Let’s say I want to apply a function to every item of a slice. This function is pure, there is no data dependency.
In my use-case the function needs a buffers to operate, so I also pass it
for(items) |*item| {
foo(item, buffer);
}
My first approach was to use a thread pool and do a round-robin scheduling. (The items are a few KB in size, so there are no problem of false sharing)

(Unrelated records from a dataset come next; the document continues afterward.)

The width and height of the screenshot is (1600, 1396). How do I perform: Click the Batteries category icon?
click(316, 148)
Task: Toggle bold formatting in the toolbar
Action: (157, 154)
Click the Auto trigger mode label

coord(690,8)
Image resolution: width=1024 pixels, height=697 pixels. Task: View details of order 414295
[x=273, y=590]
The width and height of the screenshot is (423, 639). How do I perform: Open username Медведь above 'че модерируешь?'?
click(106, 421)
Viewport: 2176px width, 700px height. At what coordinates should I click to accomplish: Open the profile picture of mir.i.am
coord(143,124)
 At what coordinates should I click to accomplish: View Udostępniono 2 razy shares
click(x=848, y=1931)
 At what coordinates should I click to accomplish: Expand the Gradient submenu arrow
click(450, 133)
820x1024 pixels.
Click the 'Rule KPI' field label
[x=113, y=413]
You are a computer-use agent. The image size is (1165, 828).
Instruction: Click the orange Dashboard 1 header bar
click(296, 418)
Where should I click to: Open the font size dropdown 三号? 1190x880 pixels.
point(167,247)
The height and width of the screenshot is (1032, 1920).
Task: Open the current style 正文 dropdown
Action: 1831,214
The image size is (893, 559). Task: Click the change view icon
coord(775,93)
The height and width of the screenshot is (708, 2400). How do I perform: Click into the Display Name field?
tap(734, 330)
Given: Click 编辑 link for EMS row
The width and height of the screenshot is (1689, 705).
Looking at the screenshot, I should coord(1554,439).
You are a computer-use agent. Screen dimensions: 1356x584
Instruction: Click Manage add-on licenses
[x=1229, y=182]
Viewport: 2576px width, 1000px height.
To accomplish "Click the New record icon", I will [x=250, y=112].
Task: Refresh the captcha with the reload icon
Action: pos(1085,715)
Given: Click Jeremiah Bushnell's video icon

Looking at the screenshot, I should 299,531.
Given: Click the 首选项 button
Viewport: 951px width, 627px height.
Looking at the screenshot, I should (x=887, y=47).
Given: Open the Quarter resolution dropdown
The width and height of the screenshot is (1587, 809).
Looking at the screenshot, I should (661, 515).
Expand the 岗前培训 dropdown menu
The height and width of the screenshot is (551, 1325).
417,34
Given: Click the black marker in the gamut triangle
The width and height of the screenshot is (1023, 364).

I’ve used the Thread.Poll of std
var wg = std.Thread.WaitGroup{};
const Job = struct {
start: usize,
end: usize,
stride: usize,
fn run(job; Job, comptime func: anytype, items: []T , common_args: anytype) void {
var i: usize = job.start;
while (i < job.end) : ( i += job.stride) {
@call(.auto, func, .{items[i]} ++ common_args);
}
}
};
for(0..n_jobs) |i| {
const job: Job = .{
.start = i,
.end = items.len,
.stride = n_jobs,
};
pool.spawnWg(&wg, Closure.run, .{ job, foo, items, .{ buffers[i] } });
}
pool.waitAndWork(&wg);
However this form of static scheduling has the problem that on unbalanced loads it doesn’t use the cpu cores effectively.
The solution is to use a dynamic scheduler, however I’m not experienced in building one.
Are there implementation in zig? There is something in std that I’ve missed?